__TASK INSTRUCTIONS__. Write out every entry in full. Leave nothing out.

__Records excerpted from a collection__.
<<<<
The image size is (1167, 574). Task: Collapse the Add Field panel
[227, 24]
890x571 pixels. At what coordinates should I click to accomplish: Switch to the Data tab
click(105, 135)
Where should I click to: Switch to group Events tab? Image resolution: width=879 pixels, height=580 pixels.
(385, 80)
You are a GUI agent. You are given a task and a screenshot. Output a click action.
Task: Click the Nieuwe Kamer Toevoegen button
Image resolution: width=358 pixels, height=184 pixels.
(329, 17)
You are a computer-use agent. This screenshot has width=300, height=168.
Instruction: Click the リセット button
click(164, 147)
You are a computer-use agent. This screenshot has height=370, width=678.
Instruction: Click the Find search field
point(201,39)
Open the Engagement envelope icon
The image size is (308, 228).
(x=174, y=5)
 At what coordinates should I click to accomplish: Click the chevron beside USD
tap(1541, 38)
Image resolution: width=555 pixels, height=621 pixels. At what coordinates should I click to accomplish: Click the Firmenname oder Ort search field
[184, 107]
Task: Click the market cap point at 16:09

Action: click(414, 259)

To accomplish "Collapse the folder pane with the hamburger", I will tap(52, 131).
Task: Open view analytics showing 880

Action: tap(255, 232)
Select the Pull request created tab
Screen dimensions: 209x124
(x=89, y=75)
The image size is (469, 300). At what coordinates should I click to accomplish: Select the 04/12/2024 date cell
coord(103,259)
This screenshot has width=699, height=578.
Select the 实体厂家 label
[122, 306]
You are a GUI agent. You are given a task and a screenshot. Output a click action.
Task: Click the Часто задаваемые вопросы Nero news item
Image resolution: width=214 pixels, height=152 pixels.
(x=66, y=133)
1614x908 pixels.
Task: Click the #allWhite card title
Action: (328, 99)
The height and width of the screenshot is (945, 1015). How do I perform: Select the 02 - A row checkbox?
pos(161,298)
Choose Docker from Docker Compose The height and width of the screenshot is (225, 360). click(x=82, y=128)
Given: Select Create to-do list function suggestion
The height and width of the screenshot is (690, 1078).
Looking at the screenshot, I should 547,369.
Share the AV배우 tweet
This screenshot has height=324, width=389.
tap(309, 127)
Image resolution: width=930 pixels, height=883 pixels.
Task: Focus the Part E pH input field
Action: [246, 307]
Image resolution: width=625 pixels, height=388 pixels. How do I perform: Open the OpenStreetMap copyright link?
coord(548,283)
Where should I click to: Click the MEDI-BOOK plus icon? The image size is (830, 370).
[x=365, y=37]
>>>>
__RESPONSE FOR THIS EXERCISE__.
The image size is (1167, 574). Task: Collapse the Add Field panel
[227, 24]
890x571 pixels. At what coordinates should I click to accomplish: Switch to the Data tab
click(105, 135)
Where should I click to: Switch to group Events tab? Image resolution: width=879 pixels, height=580 pixels.
(385, 80)
You are a GUI agent. You are given a task and a screenshot. Output a click action.
Task: Click the Nieuwe Kamer Toevoegen button
Image resolution: width=358 pixels, height=184 pixels.
(329, 17)
You are a computer-use agent. This screenshot has width=300, height=168.
Instruction: Click the リセット button
click(164, 147)
You are a computer-use agent. This screenshot has height=370, width=678.
Instruction: Click the Find search field
point(201,39)
Open the Engagement envelope icon
The image size is (308, 228).
(x=174, y=5)
 At what coordinates should I click to accomplish: Click the chevron beside USD
tap(1541, 38)
Image resolution: width=555 pixels, height=621 pixels. At what coordinates should I click to accomplish: Click the Firmenname oder Ort search field
[184, 107]
Task: Click the market cap point at 16:09

Action: click(414, 259)

To accomplish "Collapse the folder pane with the hamburger", I will tap(52, 131).
Task: Open view analytics showing 880

Action: tap(255, 232)
Select the Pull request created tab
Screen dimensions: 209x124
(x=89, y=75)
The image size is (469, 300). At what coordinates should I click to accomplish: Select the 04/12/2024 date cell
coord(103,259)
This screenshot has width=699, height=578.
Select the 实体厂家 label
[122, 306]
You are a GUI agent. You are given a task and a screenshot. Output a click action.
Task: Click the Часто задаваемые вопросы Nero news item
Image resolution: width=214 pixels, height=152 pixels.
(x=66, y=133)
1614x908 pixels.
Task: Click the #allWhite card title
Action: (328, 99)
The height and width of the screenshot is (945, 1015). How do I perform: Select the 02 - A row checkbox?
pos(161,298)
Choose Docker from Docker Compose The height and width of the screenshot is (225, 360). click(x=82, y=128)
Given: Select Create to-do list function suggestion
The height and width of the screenshot is (690, 1078).
Looking at the screenshot, I should 547,369.
Share the AV배우 tweet
This screenshot has height=324, width=389.
tap(309, 127)
Image resolution: width=930 pixels, height=883 pixels.
Task: Focus the Part E pH input field
Action: [246, 307]
Image resolution: width=625 pixels, height=388 pixels. How do I perform: Open the OpenStreetMap copyright link?
coord(548,283)
Where should I click to: Click the MEDI-BOOK plus icon? The image size is (830, 370).
[x=365, y=37]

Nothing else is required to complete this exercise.